Blaine can feel the tension still in the room with them, even now they have tried to get comfortable, Mike sitting to Blaine's left, Kurt to Blaine's right. Blaine almost jumps out of his own skin when he hears Mike's voice.

"You know my sister Lina," Mike says, and Blaine can only nod, because, yes he does, he has spent some time with all of Mike's siblings and family.

"How is she?" he asks innocently, not seeing the connection yet, but how could he.

"She loves college. She's majoring in biology now. But …."

"But?" Blaine asks still confused.

"She … there was a time …. She was not always this … content."

And now things are starting to click in Blaine's head, "You two, you talked this much about Lina?
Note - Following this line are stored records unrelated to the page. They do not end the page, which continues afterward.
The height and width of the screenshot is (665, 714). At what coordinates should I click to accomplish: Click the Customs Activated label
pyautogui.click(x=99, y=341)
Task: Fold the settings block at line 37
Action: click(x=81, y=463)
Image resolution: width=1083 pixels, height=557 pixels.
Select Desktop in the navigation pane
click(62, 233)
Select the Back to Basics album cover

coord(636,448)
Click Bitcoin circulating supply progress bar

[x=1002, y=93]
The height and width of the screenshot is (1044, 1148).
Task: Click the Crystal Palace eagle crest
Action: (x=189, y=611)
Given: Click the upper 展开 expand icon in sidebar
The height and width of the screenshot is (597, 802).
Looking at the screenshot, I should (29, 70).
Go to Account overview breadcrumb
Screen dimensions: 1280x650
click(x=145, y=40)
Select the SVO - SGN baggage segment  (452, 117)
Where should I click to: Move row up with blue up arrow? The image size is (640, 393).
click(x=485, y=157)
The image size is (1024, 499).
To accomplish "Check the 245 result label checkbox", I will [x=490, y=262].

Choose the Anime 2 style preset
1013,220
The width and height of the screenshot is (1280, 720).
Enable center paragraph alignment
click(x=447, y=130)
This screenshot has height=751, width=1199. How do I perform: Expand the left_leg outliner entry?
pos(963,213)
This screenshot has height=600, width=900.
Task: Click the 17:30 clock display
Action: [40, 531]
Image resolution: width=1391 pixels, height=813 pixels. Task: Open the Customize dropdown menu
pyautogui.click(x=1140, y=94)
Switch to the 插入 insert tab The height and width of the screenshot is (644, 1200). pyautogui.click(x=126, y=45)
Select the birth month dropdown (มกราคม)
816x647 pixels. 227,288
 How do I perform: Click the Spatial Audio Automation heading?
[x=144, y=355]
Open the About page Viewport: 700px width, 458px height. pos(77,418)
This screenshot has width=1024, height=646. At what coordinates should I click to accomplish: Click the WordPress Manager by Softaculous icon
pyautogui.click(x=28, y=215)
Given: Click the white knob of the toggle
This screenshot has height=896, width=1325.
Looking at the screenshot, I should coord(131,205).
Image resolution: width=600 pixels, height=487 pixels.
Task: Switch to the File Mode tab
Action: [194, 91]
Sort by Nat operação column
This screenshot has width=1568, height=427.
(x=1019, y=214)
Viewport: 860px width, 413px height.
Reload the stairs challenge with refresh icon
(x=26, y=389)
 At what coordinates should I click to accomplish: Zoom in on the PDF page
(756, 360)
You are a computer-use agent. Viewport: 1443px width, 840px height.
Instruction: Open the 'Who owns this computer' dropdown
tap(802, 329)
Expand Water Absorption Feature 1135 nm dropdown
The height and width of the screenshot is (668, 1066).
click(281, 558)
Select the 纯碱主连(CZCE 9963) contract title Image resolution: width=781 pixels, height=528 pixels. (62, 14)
Why?"

Kurt's voice is shaking, Kurt scared of what he says next will be revealing too much too quick about himself by association alone. 'What if you hate me then?' "Mike told me she used to …, she used to get these anxiety attacks, when … every time … she …."

Kurt is breathing hard all of a sudden, and Blaine puts down both their mugs to pull him into a tight hug, "Hey, hey it's okay, if you are not ready for me to know …, I'm not going anywhere. Sure I was jealous …."

And suddenly Kurt is shaking in his arms, and Blaine freezes in shock until he realizes it is laughter, and looking at Mike sees him smiling amused too.

"You were jealous of the two of us?" Kurt whispers.

"You really were, Blaine?" Mike asks too, nudging Blaine in the shoulder.

"Well, yeah, of you two spending so much time together."

"Oh?" Kurt asks with a slight frown, "Was it really that much? I didn't realize, I mean, I know it was more than before, but …."

"No, probably it wasn't all that much, but way more than before," suddenly Blaine grows quiet. Then, "And I was missing you so much. Talking to you, joking with you. Both of you. Do you know how many lunches I got stuck with Rachel at one table, alone? I mean I love Glee, but discussing solos and duets yet again? I mean, enough is enough at some point."

Both Mike and Kurt are still smiling at Blaine's exasperated look saying this.

And then Kurt is biting back a grin.

A moment of quiet content comforts them into new strength to go on.

Kurt starts, voice stronger again, "I'm really not okay, Blaine. And, and I did not understand at all what was going on with me until Mike came to me and just … just talked to me about his sister, about Lina." Kurt breaks of, still feeling weird talking about someone he has never even met but having helped him so much. He has a phone date with her two weeks from now, after her heavier exam load is over. Mike has arranged it.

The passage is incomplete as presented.